# Inconsistent error using image_transport inside a Docker

I've been trying to run a node that uses CameraSubscriber and image_transport Publisher inside a docker container and I got some weird result. The node would sometimes get stuck after printing the line [setParam] Failed to contact master at [localhost:11311]. Retrying... while in other it would have worked just fine, without me changing anything in the system (in both cases roscore was running in the background with all of its environment variables configured the same).

Furthermore, when I ran this node as part of a bigger launch file (without roscore) I saw that most of the nodes managed to run smoothly while the node I wrote that uses image_transport would sometimes fail with the same error message.

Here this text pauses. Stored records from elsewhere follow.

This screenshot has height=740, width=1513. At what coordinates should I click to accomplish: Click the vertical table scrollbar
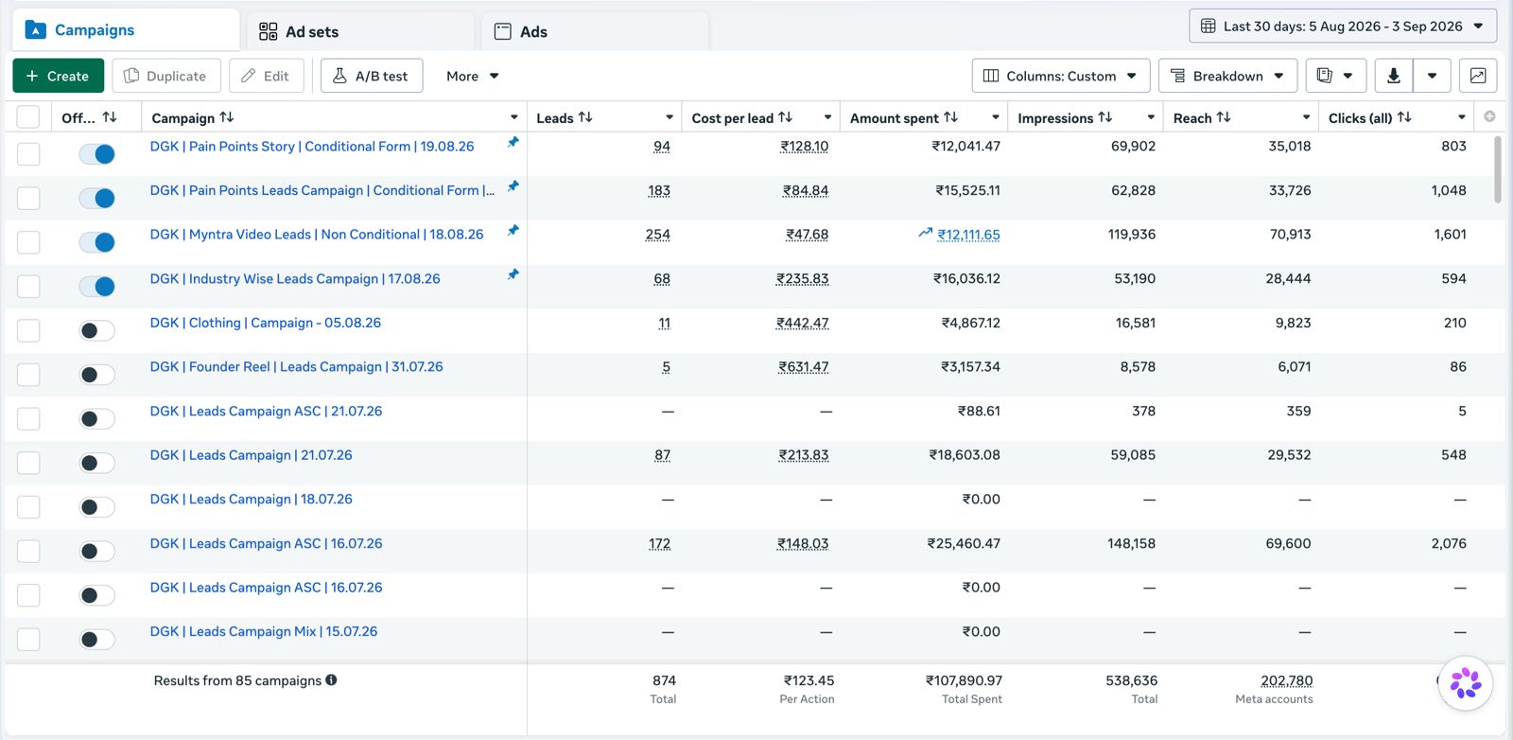click(x=1497, y=170)
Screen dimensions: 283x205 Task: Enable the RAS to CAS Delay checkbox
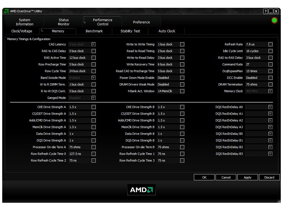click(93, 51)
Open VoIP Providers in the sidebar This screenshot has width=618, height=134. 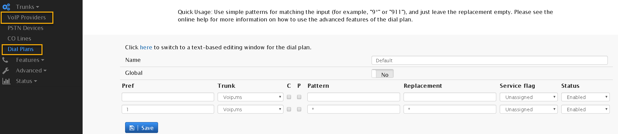coord(27,17)
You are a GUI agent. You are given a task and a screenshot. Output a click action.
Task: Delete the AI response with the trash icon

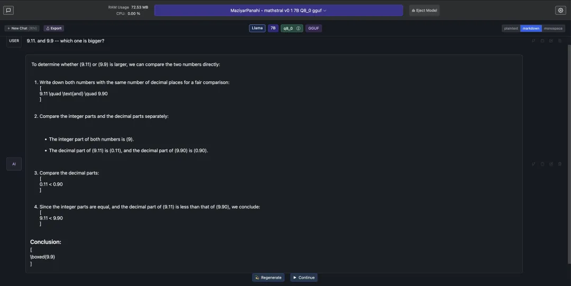(x=560, y=164)
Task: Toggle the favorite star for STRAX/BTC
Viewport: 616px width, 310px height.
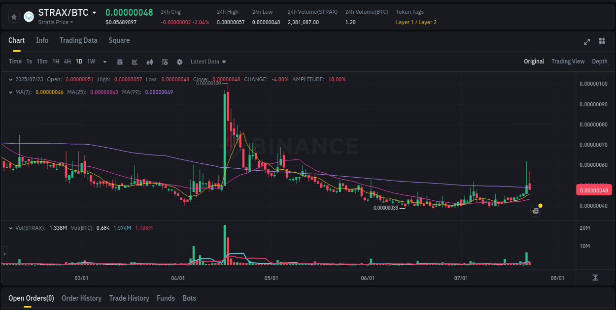Action: [x=14, y=16]
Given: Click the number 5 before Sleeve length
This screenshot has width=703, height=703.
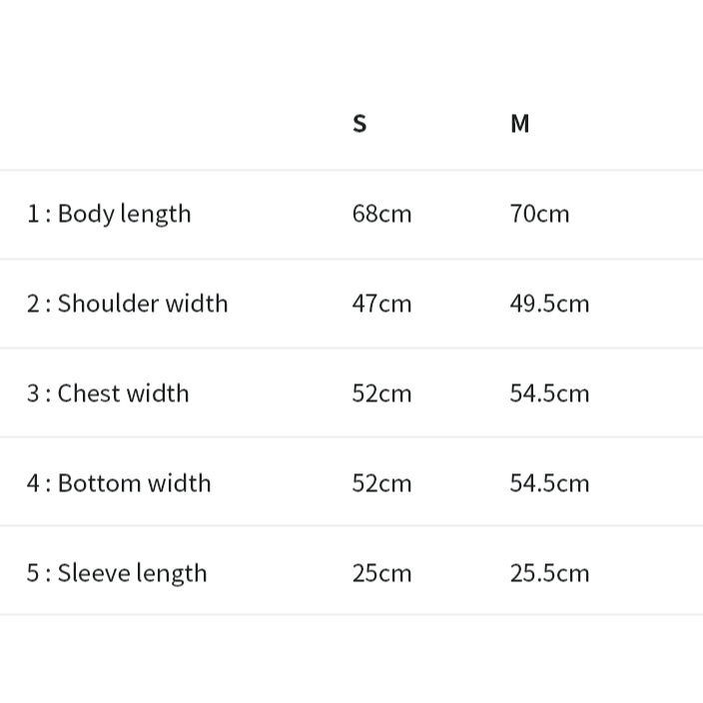Looking at the screenshot, I should (33, 573).
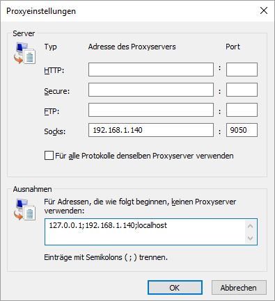Click the Socks port field showing 9050
Image resolution: width=275 pixels, height=301 pixels.
[x=242, y=130]
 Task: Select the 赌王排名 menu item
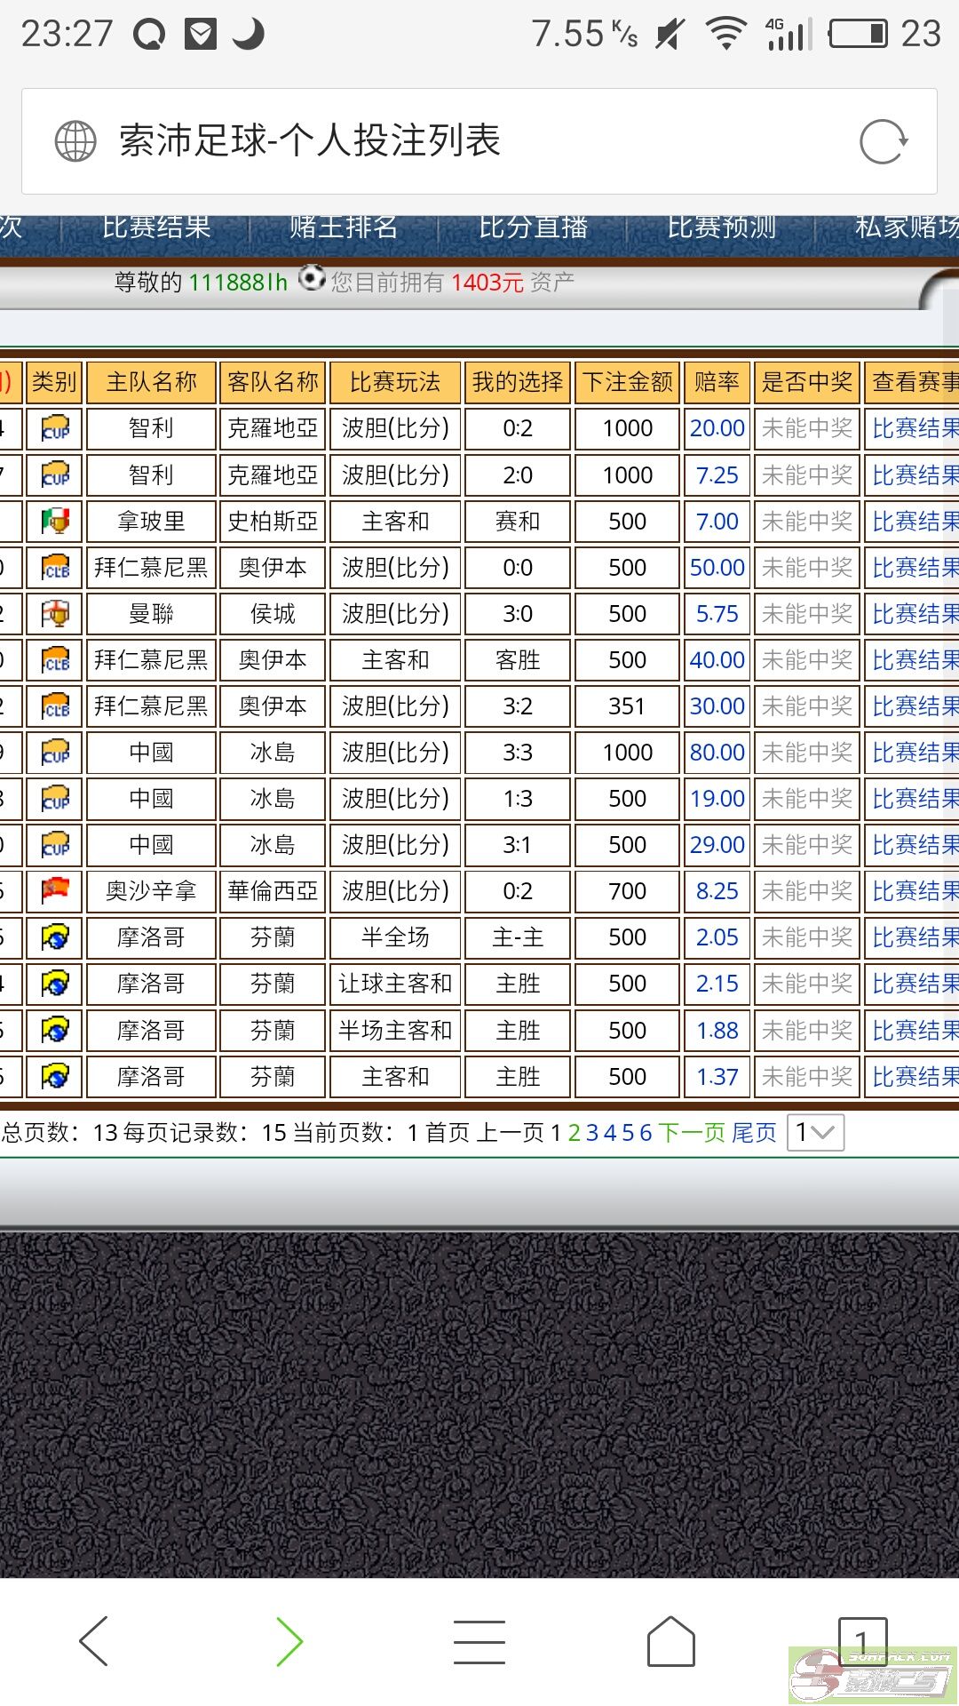pyautogui.click(x=344, y=227)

I noticed that the problem only accords when I was declaring an image_transport's Publisher or Subscriber.

For a test I wrote the following node:

#include <ros/ros.h>
#include <image_transport/image_transport.h>

int main(int argc, char **argv)
{
ros::init(argc, argv, "image_test");
ros::NodeHandle nh("");

image_transport::ImageTransport it(nh);

for (auto i = 0; i < 1000; ++i) {
ROS_INFO("%d", i);
auto tmp = it.advertise("image" + std::to_string(i), 1);
}

ros::spin();
return EXIT_SUCCESS;
}


Each time that I ran this code it got stuck after a different amount of publisher it declared. (sometimes after just a few publishers, and sometimes after 800 publishers). A typical result I got when running the node above was:

[ INFO] [1610372592.047928526]: 0
[ INFO] [1610372592.206534307]: 1
[ INFO] [1610372592.212120537]: 2
...
[ INFO] [1610372595.301301137]: 358
[ INFO] [1610372595.308509332]: 359
[ERROR] [1610372595.310783823]: [setParam] Failed to contact master at [localhost:11311].  Retrying...


When I tried replacing the image_transport's publisher with a normal ros publisher the node managed to run smoothly. Also when I tried to run the node using GDB debugger The node ran smoothly.

I tried updating the system libraries inside the docker (including image_transport and it's plugins), removing some of the plugins, changing its network settings, but I couldn't find anything that can solve this problem.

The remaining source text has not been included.